**THE DATA**
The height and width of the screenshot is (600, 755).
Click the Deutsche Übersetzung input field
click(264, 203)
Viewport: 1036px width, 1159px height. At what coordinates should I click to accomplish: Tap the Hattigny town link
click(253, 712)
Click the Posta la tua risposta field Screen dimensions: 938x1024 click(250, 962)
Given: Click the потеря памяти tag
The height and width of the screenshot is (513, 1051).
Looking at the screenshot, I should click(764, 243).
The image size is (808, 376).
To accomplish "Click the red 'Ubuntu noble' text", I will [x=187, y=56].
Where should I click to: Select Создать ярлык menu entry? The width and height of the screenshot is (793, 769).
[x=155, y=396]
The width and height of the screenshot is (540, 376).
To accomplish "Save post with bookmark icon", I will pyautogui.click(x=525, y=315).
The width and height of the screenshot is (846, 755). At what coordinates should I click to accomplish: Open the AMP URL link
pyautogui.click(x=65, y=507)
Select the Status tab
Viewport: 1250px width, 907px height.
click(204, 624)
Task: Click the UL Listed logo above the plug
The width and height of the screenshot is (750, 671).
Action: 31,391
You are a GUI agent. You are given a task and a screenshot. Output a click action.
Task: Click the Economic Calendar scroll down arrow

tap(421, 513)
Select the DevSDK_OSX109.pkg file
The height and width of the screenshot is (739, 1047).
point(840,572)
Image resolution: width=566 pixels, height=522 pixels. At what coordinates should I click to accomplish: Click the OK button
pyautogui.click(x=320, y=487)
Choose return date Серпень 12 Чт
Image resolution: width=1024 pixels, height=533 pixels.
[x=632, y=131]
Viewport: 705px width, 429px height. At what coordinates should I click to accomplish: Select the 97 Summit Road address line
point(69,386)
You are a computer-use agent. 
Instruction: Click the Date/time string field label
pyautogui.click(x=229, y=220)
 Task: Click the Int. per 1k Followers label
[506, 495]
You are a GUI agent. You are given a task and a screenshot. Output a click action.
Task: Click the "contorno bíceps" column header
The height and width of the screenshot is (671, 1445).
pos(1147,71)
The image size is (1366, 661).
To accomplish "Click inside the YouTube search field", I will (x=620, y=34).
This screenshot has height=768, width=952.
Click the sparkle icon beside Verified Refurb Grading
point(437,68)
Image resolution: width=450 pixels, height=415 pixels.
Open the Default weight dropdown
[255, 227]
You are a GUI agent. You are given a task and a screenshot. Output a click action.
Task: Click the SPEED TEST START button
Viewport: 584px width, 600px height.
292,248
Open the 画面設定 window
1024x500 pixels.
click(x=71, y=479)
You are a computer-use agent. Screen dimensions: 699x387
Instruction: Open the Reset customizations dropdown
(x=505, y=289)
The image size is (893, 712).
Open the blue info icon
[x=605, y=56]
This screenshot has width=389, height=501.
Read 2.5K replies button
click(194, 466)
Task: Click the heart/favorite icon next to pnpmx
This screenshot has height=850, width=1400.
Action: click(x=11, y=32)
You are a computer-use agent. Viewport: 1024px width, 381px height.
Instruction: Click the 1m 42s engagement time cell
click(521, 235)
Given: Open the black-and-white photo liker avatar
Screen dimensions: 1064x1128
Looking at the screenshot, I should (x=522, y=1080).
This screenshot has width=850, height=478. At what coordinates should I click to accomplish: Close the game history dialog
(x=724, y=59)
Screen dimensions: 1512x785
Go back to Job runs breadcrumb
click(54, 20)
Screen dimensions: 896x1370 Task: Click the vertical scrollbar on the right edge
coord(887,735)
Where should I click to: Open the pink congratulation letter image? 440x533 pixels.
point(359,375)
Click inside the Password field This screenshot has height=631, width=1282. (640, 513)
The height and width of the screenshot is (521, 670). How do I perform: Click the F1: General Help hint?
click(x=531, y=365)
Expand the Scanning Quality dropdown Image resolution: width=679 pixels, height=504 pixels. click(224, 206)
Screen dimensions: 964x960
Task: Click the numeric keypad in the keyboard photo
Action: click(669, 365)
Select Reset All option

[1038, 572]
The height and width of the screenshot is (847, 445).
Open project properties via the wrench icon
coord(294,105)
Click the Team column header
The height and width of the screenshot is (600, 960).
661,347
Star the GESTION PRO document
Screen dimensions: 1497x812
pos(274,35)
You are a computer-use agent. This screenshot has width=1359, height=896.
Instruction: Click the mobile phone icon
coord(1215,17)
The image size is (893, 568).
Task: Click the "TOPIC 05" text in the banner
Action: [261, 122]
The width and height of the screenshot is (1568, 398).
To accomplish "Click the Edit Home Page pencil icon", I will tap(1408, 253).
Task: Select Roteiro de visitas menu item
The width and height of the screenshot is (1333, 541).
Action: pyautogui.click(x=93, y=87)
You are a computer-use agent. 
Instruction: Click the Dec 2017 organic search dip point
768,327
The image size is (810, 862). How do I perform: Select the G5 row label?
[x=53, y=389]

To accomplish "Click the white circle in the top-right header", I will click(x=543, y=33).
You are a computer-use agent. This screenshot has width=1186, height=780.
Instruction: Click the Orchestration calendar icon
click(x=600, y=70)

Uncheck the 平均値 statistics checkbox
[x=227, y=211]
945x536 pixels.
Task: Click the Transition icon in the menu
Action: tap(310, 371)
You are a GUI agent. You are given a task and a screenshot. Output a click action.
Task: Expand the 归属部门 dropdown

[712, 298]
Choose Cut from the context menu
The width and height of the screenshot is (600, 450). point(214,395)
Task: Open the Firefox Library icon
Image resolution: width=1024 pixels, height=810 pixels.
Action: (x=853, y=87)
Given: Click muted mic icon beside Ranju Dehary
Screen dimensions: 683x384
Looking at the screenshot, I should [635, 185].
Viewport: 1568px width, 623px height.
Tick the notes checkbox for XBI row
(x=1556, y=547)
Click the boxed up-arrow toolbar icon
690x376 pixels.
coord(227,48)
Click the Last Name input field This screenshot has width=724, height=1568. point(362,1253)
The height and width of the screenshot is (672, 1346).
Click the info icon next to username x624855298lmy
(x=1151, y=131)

**WORK INSTRUCTION**
Copy out each line of the data containing the string "inside".

**REPLY TO THE TASK**
To accomplish "Click inside the YouTube search field", I will (x=620, y=34).
Click inside the Password field This screenshot has height=631, width=1282. (640, 513)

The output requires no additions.